The example you gave originally, of shipping to the lower stake exceptional stores first and then working out issues with them before you tried to scale out to everywhere, sounded to me like a very solid approach to mitigating risk while shipping early.

shagie 11 hours ago | parent [-]

More of the background of the project.

The original register was a custom written C program running in DOS. It was getting harder and harder to find C programmers. The consultancy that had part of the maintenance contract with it was also having that difficulty and between raising the rates and deprioritizing the work items because their senior people (the ones who still knew how to sling C and fit it into computers with 4 MB of memory that you couldn't get replacement parts for anymore) were on other (higher paying) contracts.

So the company I worked at made the decision to switch from that program to a new one. They bought and licensed the full source to a Java POS system (and I've seen the same interface at other big retail companies too) and replace all the hardware in all the stores... ballpark 5000 POS systems.

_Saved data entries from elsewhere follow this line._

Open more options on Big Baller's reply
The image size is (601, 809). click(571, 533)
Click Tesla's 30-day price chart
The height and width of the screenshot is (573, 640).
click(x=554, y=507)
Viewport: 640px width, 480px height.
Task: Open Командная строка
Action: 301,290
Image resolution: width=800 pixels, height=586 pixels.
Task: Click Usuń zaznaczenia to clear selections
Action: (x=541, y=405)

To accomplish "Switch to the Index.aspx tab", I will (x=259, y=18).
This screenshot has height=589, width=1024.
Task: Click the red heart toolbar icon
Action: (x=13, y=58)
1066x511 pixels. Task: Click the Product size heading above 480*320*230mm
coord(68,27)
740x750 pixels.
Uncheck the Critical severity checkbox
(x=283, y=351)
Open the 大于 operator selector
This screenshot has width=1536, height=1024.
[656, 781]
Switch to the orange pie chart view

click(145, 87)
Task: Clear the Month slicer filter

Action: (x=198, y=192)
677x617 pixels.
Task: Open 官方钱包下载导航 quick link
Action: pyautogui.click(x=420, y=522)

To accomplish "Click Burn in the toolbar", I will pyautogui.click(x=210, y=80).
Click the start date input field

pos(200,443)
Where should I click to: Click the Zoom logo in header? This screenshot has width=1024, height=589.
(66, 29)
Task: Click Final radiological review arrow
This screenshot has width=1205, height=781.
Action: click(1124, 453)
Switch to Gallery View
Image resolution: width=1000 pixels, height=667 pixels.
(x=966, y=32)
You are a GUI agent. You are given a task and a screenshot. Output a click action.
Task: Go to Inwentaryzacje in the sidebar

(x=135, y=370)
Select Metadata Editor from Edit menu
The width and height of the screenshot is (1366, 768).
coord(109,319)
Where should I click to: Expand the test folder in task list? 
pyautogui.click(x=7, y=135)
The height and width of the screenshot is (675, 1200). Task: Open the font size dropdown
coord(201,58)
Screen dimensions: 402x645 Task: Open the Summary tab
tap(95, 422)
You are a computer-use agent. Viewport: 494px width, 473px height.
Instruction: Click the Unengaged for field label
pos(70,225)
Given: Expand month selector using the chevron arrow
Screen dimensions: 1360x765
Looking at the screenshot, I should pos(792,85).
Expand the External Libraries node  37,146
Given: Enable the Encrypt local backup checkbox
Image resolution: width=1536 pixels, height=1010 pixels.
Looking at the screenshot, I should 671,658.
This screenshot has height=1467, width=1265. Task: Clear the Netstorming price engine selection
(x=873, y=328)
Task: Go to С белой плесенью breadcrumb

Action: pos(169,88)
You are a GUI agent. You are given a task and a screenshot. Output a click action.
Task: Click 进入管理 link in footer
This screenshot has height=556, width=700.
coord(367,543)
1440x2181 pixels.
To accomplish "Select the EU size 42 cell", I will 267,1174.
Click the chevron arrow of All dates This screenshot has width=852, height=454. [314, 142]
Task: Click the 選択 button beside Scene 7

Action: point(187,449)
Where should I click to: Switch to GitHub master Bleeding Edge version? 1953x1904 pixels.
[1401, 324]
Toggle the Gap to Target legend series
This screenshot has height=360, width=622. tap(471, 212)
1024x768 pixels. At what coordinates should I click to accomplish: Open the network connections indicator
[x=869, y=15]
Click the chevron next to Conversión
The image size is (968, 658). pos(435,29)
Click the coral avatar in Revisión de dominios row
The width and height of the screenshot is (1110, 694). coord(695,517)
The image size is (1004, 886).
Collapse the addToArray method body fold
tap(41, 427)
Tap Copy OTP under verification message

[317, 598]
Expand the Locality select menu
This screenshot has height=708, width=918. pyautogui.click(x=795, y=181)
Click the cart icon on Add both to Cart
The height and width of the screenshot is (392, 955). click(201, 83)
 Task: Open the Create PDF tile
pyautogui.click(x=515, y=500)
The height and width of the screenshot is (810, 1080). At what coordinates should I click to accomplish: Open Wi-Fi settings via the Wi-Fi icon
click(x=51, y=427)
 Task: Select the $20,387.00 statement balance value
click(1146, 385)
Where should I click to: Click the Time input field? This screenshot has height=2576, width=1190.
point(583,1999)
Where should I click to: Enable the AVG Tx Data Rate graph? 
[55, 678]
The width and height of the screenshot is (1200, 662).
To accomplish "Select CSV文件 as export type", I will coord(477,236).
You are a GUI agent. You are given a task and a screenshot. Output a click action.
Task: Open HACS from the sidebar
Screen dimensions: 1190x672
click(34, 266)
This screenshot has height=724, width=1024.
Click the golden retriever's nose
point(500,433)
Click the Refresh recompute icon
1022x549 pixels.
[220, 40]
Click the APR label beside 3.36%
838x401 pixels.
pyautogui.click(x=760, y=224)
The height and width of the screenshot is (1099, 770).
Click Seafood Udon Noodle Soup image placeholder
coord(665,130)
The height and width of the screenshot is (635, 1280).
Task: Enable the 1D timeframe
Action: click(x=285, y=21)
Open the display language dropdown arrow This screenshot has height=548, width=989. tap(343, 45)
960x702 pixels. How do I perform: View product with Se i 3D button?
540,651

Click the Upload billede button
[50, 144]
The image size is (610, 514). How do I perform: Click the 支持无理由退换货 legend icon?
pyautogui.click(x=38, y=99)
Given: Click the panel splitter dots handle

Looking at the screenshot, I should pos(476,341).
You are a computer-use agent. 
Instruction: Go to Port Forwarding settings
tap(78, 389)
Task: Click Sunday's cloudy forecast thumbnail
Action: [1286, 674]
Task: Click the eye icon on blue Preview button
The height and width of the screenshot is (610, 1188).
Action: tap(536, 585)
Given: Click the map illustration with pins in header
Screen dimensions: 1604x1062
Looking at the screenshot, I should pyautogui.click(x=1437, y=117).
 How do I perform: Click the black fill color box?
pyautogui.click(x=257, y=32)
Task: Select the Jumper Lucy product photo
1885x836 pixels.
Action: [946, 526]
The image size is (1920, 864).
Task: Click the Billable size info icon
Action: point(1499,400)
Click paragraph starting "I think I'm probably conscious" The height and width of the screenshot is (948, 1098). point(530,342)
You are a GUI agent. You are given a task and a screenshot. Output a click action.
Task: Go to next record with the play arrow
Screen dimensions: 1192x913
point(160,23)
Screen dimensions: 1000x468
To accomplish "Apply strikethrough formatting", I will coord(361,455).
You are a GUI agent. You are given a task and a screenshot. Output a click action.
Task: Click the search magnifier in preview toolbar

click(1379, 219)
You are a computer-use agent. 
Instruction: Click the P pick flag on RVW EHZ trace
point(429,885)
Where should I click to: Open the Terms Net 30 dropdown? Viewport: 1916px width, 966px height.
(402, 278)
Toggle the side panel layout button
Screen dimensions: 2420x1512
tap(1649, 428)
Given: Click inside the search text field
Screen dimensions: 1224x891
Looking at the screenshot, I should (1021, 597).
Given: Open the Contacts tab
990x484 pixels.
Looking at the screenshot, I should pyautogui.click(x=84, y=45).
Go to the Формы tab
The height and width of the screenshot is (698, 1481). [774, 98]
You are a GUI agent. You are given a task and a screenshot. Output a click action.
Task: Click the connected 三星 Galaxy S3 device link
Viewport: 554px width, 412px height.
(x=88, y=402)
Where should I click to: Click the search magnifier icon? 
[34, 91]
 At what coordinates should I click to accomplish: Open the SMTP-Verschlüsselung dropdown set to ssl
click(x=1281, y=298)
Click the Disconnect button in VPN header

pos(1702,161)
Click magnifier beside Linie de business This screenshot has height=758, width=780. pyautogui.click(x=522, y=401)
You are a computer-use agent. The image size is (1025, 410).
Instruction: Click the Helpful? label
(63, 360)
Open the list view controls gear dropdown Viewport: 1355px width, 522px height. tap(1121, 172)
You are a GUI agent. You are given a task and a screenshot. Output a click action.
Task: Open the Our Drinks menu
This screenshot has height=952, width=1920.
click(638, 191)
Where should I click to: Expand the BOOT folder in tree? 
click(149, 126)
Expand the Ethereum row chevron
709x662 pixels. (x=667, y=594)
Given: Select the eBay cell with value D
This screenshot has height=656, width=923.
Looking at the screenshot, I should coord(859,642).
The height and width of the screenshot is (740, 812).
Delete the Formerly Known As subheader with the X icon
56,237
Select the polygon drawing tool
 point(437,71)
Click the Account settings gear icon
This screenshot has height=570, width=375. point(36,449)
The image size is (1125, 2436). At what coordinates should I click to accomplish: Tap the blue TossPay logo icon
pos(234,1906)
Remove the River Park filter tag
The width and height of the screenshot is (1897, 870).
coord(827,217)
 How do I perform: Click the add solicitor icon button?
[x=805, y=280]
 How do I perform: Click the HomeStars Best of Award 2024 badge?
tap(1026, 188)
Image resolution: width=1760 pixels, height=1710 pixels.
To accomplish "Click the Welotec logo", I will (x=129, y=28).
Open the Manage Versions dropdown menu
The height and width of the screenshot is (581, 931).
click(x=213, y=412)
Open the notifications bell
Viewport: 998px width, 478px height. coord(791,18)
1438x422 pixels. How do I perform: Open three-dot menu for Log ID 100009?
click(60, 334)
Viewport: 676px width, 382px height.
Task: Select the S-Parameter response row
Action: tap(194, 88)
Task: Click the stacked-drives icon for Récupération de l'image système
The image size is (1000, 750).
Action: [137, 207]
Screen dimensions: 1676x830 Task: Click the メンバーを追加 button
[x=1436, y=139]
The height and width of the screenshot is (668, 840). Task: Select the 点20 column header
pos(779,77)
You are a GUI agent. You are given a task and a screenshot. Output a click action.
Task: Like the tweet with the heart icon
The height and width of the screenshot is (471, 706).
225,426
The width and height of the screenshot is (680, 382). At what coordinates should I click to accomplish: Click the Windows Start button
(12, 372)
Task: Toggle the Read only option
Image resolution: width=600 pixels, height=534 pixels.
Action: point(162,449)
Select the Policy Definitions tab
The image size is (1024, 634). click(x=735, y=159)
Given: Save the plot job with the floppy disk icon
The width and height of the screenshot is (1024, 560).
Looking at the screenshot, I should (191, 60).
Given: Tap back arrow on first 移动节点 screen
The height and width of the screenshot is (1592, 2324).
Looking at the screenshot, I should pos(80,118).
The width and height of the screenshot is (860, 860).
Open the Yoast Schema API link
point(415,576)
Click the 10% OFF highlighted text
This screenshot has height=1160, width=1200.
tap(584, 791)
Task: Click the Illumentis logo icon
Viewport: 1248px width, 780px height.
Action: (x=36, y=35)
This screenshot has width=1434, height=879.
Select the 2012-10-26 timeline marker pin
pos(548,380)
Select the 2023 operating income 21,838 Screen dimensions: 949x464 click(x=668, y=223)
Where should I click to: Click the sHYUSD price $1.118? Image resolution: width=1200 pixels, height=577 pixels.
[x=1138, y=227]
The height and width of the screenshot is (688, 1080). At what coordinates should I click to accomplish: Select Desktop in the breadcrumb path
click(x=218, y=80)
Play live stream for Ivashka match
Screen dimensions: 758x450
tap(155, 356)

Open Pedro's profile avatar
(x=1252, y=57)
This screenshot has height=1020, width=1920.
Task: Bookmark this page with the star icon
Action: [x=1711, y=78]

The professional services consultancy was originally brought in (I recall it being underway when I started at there in 2010). They missed deadlines and updates and I'm sure legal got in there with failure to deliver on contract. I think it was late 2011 that the company pulled the top devs from each team and set us to working on making this ready in all stores by October 2012 (side note: tossing two senior devs from four different teams into a new team results in some challenging personality situations). And that's when we (the devs) flipped the schedule around and instead of March 2013 for the cafeteria and surplus store (because they were the odd ones), we were going to get them in place in March of 2012 so that we could have low risk production environments while we worked out issues (so many race conditions and graphical event issues hanging with old school AWT).

---

... personality clash memory... it was on some point of architecture and code and our voices were getting louder. Bullpen work environment, (a bunch of unsaid backstory here) but the director was in the cube on the other side of the bullpen from us. The director "suggested" that we take our discussion to a meeting room... so we packed up a computer (we needed it to talk about code), all of the POS devices that we needed, put it on a cart, pushed the cart down the hall into a free conference room (there were two conference rooms on that floor - no, this wasn't a building designed for development teams) and set up and went back to loudly discussing. However, we didn't schedule or reserve the room... and the director that kicked us out of the bullpen had reserved the room that we had been kicked into shortly after we got there. "We're still discussing the topic, that will probably be another 5-10 minutes from now... and it will take us another 5 minutes pack the computer back up and take it back to the bullpen. Your cube with extra chairs in it should be available for your meeting and it's quiet there now without our discussions going on."